Michael stops after a while. The trees have thinned out into a small glade, which overlooks a brook, carving its way through the mountainside. The ribbon of water throws sparks of light from its surface, gold and white and warm.
“Here?” Michael says.
“Here,” Zeth agrees.
I wish they’d brought three shovels. The men get to work, digging slowly, clearly hating the job. I sit with Lacey, brushing my fingers through her hair. Her body’s started to stiffen. The doctor in me knows it will be well over twenty-four hours before the rigor mortis loosens its grip on her muscles and we’ll be able to move her arms and legs again, so I gently settle her so her hands are resting across her chest, her legs out straight. Michael sees what I’m doing and climbs out of the hole.

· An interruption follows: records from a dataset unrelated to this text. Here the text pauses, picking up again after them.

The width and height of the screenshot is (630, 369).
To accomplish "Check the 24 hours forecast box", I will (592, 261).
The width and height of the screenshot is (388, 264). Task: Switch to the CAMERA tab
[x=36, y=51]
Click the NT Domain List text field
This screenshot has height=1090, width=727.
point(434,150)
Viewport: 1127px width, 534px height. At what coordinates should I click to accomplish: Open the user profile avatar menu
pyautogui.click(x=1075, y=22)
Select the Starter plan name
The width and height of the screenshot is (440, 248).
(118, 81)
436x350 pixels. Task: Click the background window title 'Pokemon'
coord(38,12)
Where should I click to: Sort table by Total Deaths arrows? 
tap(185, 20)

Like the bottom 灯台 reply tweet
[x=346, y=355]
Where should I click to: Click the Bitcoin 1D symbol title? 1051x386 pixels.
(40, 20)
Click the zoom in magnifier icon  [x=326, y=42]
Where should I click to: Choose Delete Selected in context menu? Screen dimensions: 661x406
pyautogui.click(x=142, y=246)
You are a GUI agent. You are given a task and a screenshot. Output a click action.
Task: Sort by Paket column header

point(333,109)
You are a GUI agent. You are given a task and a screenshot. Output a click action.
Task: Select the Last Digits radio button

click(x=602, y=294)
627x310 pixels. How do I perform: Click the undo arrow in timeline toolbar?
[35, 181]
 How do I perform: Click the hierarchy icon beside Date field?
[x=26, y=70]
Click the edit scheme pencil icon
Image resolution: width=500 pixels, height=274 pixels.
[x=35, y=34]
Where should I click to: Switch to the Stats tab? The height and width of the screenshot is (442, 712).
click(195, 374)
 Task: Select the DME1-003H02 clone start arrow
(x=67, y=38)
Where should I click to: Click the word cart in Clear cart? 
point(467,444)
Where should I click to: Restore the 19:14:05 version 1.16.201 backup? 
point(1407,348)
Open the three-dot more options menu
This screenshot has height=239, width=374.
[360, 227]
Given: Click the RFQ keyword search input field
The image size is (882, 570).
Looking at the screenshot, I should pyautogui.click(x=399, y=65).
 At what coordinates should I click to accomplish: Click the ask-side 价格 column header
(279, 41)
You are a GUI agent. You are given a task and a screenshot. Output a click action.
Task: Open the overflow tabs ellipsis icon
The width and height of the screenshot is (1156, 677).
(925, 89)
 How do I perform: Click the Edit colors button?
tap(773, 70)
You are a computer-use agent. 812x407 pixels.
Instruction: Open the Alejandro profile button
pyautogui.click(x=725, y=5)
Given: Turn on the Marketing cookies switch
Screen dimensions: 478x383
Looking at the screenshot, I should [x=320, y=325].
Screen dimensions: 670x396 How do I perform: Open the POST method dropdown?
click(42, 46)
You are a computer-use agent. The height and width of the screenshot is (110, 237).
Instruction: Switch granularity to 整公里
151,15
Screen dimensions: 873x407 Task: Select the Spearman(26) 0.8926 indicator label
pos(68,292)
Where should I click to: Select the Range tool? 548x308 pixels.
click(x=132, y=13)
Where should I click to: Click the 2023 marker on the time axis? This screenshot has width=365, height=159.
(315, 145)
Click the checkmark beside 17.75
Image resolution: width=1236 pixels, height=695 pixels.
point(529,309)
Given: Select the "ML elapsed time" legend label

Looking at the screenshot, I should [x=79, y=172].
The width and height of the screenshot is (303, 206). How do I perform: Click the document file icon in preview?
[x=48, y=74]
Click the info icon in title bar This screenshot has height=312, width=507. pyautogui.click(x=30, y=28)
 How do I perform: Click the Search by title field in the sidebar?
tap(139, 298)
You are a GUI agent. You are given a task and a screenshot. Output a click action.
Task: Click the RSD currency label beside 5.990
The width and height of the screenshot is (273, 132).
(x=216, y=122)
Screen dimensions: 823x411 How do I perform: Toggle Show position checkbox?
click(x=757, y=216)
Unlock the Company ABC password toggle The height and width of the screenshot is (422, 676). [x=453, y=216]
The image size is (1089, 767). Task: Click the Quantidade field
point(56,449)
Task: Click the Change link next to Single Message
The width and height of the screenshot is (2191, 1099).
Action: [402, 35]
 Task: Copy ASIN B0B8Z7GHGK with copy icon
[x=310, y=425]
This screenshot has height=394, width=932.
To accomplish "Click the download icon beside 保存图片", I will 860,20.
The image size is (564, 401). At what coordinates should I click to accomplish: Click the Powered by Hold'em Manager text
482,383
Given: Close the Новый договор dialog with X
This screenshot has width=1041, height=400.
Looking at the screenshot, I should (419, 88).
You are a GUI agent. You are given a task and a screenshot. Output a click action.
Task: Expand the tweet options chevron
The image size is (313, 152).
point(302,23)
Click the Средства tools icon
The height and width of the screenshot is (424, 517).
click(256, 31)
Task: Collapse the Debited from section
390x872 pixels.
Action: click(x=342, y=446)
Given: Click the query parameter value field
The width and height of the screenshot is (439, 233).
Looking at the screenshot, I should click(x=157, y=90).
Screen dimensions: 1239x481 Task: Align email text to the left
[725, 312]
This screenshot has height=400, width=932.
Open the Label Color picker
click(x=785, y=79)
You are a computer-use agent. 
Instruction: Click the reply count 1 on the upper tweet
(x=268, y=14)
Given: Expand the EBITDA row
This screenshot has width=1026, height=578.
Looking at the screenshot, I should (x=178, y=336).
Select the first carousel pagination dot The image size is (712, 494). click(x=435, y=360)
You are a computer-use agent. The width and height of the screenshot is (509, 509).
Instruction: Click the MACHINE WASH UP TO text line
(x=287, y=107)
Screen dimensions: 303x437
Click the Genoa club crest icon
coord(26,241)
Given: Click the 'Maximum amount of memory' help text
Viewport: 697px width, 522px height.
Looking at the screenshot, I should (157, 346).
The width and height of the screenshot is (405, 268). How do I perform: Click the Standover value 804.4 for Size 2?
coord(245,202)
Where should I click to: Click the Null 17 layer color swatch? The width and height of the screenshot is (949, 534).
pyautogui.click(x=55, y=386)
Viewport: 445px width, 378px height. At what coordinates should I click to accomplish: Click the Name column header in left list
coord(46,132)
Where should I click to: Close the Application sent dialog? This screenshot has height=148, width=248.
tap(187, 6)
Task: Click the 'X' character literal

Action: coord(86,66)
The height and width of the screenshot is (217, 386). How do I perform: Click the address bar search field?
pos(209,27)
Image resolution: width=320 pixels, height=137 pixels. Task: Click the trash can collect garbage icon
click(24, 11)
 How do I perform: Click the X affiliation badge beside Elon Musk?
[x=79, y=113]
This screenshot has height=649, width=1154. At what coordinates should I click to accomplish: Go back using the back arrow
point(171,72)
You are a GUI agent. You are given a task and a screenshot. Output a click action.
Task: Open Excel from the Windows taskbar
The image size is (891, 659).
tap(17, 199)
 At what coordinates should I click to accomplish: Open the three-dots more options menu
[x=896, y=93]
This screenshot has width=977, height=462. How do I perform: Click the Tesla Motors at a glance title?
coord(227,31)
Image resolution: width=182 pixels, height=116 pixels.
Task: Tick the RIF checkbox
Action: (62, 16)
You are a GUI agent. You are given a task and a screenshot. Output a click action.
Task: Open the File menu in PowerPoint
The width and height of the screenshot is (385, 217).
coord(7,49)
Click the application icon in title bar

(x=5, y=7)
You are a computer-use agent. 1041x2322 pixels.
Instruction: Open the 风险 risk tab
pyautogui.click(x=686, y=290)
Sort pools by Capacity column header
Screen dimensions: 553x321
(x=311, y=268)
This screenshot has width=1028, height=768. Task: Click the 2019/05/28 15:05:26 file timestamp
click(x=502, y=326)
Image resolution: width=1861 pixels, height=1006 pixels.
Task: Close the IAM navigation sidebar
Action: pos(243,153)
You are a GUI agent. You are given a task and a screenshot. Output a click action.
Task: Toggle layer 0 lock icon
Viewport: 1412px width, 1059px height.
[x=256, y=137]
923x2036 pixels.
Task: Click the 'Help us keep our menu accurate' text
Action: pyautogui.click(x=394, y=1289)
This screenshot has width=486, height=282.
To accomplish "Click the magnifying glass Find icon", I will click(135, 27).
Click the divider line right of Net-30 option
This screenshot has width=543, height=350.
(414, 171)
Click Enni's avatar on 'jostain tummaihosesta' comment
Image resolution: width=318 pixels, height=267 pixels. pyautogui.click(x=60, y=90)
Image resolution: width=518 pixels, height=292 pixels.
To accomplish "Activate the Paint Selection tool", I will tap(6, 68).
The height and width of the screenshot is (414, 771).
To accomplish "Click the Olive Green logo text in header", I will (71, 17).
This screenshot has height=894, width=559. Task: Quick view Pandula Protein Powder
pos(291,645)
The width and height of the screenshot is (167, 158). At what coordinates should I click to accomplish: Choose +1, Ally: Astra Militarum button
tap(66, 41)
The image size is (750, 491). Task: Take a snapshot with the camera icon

“She always slept on her side. All curled up,” he tells me. “Like this.” For such a lethal man, he moves Lace with so much care and love. When he’s finished, her body is arranged in the fetal position, hands pillowing her head, knees tucked up into her body. She really does look like she’s sleeping. I turn to find Zeth, but I can only see the very top of his head. He’s sunk down, sitting in the hole they’ve half dug, his back to us. I try to stand, to go to him, but Michael takes hold of my hand.
“Don’t. Just…give him a moment.”
Michael and I sit with Lacey, listening to the birds singing, and for all the world it sounds like they’re crying. Michael sits with an arm over Lacey’s body, as though he’s protecting her.
“You loved her, didn’t you?” I ask.
He smiles down at the girl who was only in his life a short while longer than she was in my own, and breathes in deeply. “Didn’t you?” he whispers. “How could I not?” And he’s right. How could he not?
Eventually Zeth stands up, reclaims his shovel, and begins to dig again. This time he moves more quickly, with a purpose. I stay with Lacey, because it feels wrong to leave her alone now.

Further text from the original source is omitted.